3-13-18 NAMAS Webinar Q&A Locum Tenens Reciprocal Billing

Post here your questions regarding auditing ,coding, documentation, and compliance. Also, join in on the conversation- help your fellow auditors and compliance professionals in the industry.

Moderators: Shannon DeConda, NAMAS Moderator

Post Reply
User avatar
Site Admin
Posts: 443
Joined: Mon Apr 09, 2012 1:54 pm

Tue Mar 13, 2018 3:04 pm

These questions have been answered by Paul Spencer, CPC, COC, and Jesse Overbay, JD.

1) We are a group of 4 Urologists. If one goes on vacation can we use a Locum Tenens physician for his patients and bill Medicare as such?

Yes. As long as the vacation does not extend beyond a period of 60 days, this is an acceptable use of a locum tenens physician.
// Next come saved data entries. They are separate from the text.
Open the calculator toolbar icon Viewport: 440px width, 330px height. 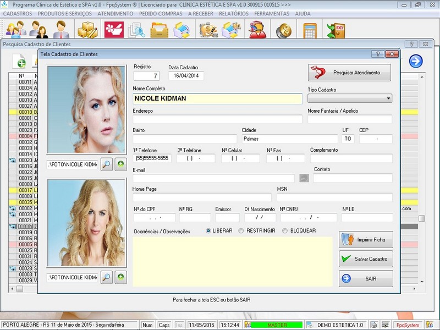(x=310, y=29)
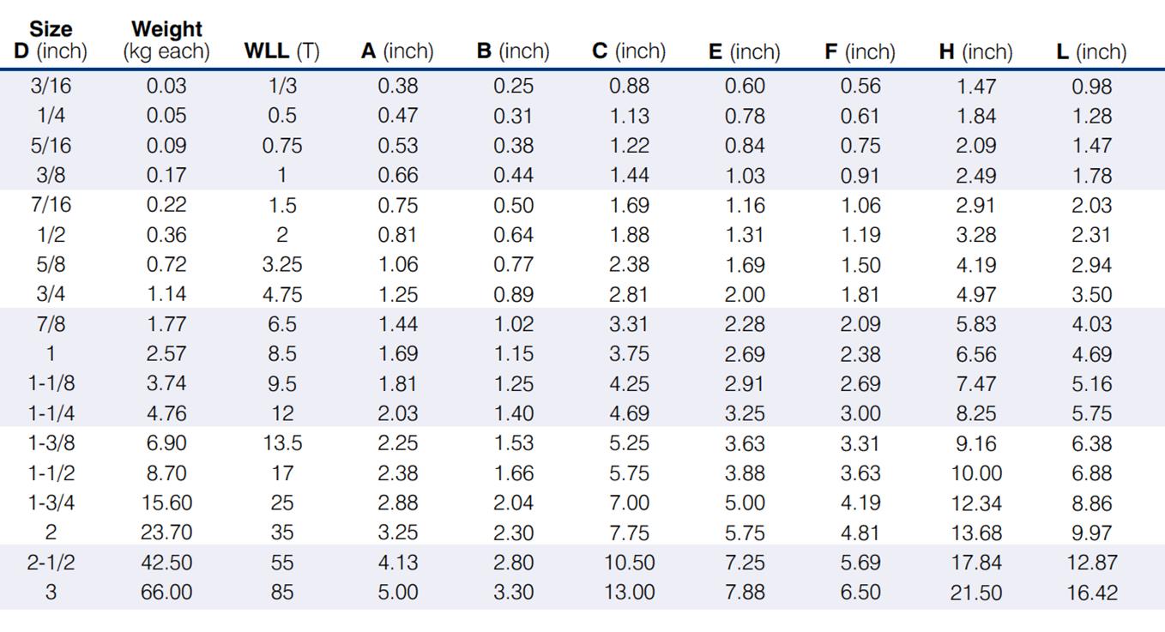Select the E (inch) column header
Viewport: 1165px width, 632px height.
point(744,51)
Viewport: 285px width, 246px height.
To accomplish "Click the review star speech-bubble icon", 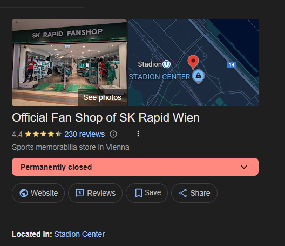I will tap(80, 193).
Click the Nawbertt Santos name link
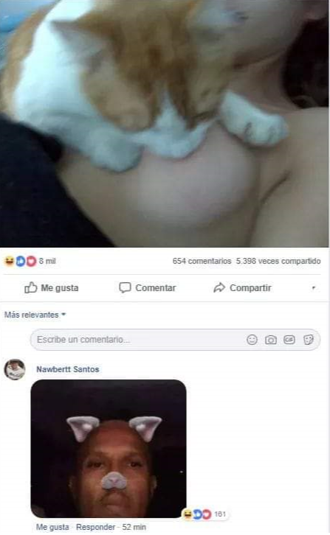Viewport: 330px width, 535px height. point(68,369)
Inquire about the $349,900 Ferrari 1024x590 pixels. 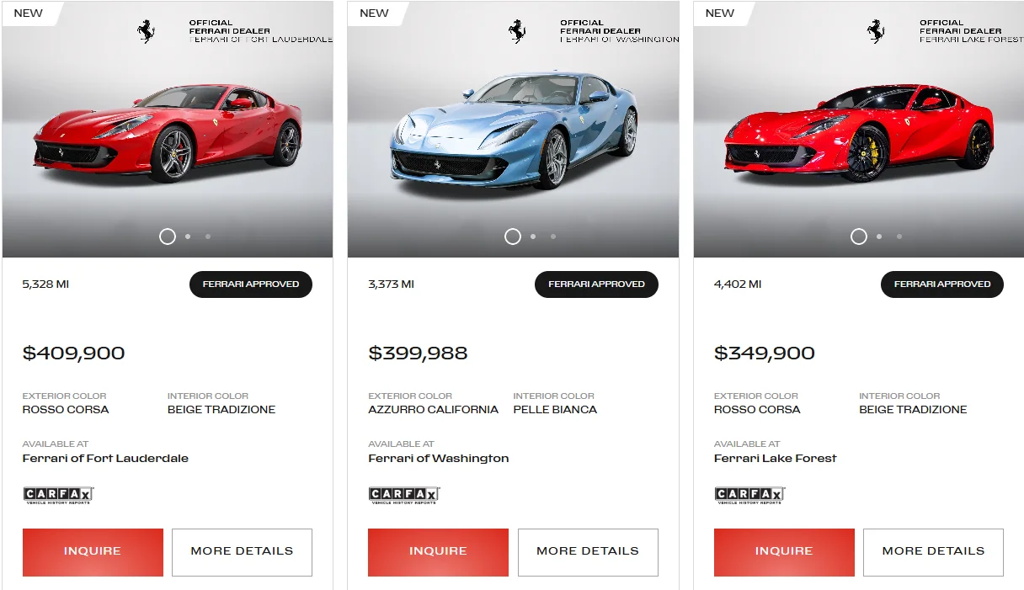784,552
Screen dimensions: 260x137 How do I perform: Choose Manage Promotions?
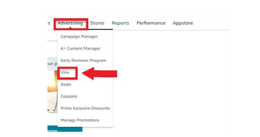coord(80,120)
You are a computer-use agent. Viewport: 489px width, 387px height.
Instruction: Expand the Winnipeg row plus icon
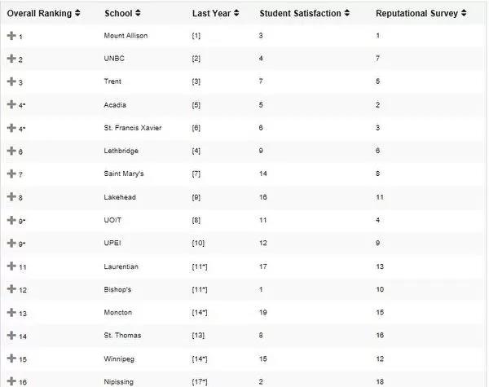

2) for Reciprocal Billing? Does the patient go to the regular doctor's office or the substitute doctor's office? Or does it matter?

Typically, a reciprocal billing agreement is between physicians to cover each other’s practice when one or the other is absent. Place of service isn’t called out in the regulations, but if the service is being billed under a replaced physician with the Q5 modifier, the place of service that is attached to the replaced physician’s NPI should be used.

3) I have had a question asked of me regarding Locums being a preceptor for residents. If billing is under the provider that the Locums is filling in for (with the Q6 modifier), can the Locums doctor be a preceptor in the residency program?

The closest statement that we can find in the Medicare Claims Processing Manual is the following statement: “With respect to physicians, the term “covered visit service” includes not only those services ordinarily characterized as a covered physician service, but also any other covered items and services furnished by the substitute physician or by others as ‘incident to’ the physician’s services”. It is recommended that any teaching hospital considering the temporary replacement of a preceptor consult with legal counsel to consider the ramifications of a locum tenens in a preceptor role.

4) I am submitting a question regarding the length of time surrounding the absent physician departure and the start of a LT provider. If a physician leaves the practice and a LT provider is engaged, what is an acceptable length of time that can pass from the absent physician departure date until the start of a LT physician? Is there a time limit when a LT provider for the absent physician is no longer an option? Generally speaking, LT provides for an absent physician who will be returning following vacation, illness, leave and similar circumstances. In the case of a departing physician, there will be no ‘return to work’ date.

The only time span spelled out in the regulations is 60 days of replacement time by a locum tenens physician. The clock therefore starts on Day 1 of the locum tenens physician providing services in place of the retired physician.